Знакомый голос, черт возьми! С трудом немного доворачиваю голову. Потертая кожаная куртка, кепка на манер шоферской… Дед! Ей-богу, Дед!
Он не спеша вытаскивает свое удостоверение и демонстрирует его.
– КРО! – коротко поясняет Дед.
– А здесь Секретный отдел! – недовольно бросает в ответ старший группы.
– Ну и что? – Дед нисколько не собирается отступать. – Я тебе как, должен теперь земные поклоны бить? Вы зачем в нашу операцию влезли? Все поломать решили? Кто приказал? – Дед говорит со все возрастающим напором.
– Замначальника управления! – зло огрызается старший.
И тут я вижу, что Дед замялся. Да, ведь Контрразведывательный отдел, как и Секретный, входит в Секретно-оперативное управление, и замначальника этого управления – Генрих Григорьевич Ягода – стоит выше начальника КРО. Тем более что Ягода еще и второй зампредседателя ОГПУ.
– Обыщите их, и уводим! – командует старший.
Однако Дед, хотя и малость обескураженный, совсем сдавать позиции не собирается.
– Вот-вот, уводите, – кивает он, – а я прослежу, чтобы по дороге чего не приключилось.
– Ты не много себе позволяешь, а? – Голос старшего становится угрожающим.
– А что, из нагана в меня палить начнешь? – откровенно ухмыляется Дед.

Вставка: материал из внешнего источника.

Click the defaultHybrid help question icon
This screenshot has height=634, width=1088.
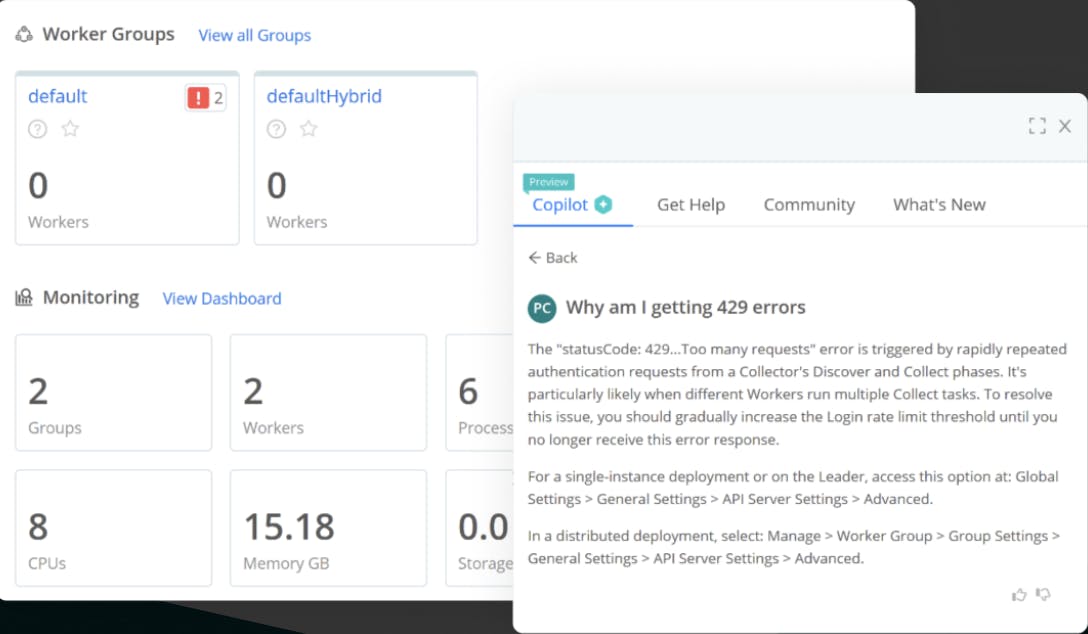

Теперь уже его собеседник мнется. О данном ему приказе можно примерно догадаться. Вряд ли это официальный арест. Тогда бы действовали иначе. Скорее, что-то вроде: «Изъять без шума и доставить на конспиративную квартиру для беседы». Без шума уже не получилось. А тут еще этот тип из КРО свалился как снег на голову. Что скажет им Терентий Дмитриевич, если они его подведут в глазах высокого начальства, отдавшего приказ? Или Ягода действовал через его зама, Агранова?
Однако отступать уже некуда.
– Обыскать – и в машину их! – повторяет приказание чекист.
В машину? На лице Деда проступает лихорадочная работа мысли. Как проследить за машиной? Извозчика ловить? А ну как не подвернется вовремя?
В моей голове тоже бешеная круговерть мыслей. Как вырваться из этой ловушки, или хотя бы затянуть дело в надежде неизвестно на что?
– Товарищи, а вам не кажется, что вы обеими ногами вляпались в дерьмо? Жидкое и вонючее? – выдавливаю из себя неожиданно севшим, хрипловатым голосом. На угрожающе-язвительный тон получилось мало похоже…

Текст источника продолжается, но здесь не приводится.